Stored items:
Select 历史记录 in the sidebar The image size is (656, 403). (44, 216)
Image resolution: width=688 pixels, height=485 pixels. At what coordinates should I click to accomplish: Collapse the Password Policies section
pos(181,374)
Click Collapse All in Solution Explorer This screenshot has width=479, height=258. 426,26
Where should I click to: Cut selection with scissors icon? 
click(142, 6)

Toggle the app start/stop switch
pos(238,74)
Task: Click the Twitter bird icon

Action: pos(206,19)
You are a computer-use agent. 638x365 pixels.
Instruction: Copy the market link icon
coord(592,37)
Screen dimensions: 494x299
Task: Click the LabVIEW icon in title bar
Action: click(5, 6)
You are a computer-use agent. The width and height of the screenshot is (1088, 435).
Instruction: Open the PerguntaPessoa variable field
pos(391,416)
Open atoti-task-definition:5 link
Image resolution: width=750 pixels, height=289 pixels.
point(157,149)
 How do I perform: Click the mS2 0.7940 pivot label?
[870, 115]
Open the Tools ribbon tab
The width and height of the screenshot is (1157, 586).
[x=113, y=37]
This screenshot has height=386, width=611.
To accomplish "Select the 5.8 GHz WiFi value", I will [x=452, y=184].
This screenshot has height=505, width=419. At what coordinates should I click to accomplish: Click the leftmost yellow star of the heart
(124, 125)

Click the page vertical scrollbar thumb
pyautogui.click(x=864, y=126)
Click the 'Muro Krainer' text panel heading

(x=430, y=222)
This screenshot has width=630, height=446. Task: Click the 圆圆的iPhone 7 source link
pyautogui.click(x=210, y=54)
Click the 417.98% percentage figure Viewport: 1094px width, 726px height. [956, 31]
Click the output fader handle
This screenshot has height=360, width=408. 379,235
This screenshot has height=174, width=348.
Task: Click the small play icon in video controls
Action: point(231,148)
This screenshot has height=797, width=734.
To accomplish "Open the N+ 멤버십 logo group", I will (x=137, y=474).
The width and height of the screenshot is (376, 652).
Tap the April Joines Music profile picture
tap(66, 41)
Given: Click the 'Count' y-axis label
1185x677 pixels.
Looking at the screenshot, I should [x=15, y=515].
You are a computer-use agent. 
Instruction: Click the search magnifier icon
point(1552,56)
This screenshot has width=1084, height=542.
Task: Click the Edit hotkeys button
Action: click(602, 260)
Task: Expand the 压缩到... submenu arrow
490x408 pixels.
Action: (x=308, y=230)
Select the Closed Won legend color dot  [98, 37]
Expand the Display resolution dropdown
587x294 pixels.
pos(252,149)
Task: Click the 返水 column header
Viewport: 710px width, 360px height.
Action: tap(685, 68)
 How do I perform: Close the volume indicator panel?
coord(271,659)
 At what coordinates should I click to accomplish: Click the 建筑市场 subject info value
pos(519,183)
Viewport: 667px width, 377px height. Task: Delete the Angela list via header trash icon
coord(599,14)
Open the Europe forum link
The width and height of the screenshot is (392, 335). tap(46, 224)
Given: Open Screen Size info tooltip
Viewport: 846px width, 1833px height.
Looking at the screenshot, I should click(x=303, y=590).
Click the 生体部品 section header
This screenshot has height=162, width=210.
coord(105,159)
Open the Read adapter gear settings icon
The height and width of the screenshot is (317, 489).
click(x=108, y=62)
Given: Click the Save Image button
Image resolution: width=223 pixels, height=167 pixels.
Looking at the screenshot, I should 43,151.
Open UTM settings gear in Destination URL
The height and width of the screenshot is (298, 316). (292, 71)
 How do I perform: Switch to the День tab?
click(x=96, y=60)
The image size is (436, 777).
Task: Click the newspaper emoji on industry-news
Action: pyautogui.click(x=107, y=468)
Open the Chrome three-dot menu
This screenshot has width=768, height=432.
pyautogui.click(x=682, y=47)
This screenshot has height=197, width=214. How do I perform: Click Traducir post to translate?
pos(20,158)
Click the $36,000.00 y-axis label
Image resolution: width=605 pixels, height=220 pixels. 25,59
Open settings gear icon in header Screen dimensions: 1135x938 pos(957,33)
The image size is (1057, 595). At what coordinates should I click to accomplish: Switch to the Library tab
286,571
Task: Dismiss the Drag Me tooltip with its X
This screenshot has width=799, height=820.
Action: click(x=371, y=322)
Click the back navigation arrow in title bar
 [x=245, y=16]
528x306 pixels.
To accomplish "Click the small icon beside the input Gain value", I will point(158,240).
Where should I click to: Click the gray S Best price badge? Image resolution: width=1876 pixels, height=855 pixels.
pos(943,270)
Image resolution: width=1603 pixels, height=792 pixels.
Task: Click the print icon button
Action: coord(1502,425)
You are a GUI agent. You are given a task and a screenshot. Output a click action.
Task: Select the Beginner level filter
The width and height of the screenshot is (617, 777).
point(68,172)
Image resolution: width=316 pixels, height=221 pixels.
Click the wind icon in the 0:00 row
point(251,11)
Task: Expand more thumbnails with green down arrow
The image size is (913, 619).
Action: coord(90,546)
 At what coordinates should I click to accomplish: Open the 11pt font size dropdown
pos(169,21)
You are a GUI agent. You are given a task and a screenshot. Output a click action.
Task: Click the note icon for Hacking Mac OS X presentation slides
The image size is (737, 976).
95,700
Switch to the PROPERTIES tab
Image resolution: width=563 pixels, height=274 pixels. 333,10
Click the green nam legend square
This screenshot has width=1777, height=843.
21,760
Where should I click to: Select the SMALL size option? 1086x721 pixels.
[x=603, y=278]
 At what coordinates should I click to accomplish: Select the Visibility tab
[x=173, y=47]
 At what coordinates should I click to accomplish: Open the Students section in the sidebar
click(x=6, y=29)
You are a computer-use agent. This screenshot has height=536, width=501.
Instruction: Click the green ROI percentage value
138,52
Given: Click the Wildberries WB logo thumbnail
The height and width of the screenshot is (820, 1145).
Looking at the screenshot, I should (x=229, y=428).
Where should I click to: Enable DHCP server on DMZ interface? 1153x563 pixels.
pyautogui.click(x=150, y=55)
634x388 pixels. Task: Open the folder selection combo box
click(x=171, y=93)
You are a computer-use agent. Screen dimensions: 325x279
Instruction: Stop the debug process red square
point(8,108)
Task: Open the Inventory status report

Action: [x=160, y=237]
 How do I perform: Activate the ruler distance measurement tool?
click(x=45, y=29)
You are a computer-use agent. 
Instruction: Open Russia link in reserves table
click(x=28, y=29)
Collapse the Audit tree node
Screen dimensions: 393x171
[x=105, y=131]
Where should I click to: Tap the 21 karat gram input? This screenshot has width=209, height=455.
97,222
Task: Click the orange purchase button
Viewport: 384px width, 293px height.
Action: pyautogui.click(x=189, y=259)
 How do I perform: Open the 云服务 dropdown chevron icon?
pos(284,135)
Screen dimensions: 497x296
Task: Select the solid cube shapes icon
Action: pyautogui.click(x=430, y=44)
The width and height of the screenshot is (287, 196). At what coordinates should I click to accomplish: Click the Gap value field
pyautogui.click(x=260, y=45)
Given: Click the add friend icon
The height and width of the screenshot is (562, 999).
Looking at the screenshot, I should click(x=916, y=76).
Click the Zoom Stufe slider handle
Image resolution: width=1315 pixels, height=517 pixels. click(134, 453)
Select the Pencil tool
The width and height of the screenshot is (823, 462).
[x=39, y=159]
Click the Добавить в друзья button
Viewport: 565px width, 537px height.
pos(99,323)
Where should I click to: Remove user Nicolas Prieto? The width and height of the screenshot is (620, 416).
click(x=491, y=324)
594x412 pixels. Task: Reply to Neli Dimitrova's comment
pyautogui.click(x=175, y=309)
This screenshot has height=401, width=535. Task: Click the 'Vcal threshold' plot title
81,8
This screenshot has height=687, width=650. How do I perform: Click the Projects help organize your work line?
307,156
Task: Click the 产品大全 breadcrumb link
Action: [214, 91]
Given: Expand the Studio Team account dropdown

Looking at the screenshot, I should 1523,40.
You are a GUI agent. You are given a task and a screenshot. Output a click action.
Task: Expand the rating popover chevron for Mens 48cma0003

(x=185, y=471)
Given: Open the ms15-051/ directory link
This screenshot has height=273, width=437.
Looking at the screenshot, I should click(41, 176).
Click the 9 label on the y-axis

_TASK REQUIREMENTS_
Only the line containing "This screenshot has height=273, width=437." and the lines after it, up to and including the last line of the data, should appear in the answer, exactly as written.

_YOUR SOLUTION_
This screenshot has height=273, width=437.
Looking at the screenshot, I should click(41, 176).
Click the 9 label on the y-axis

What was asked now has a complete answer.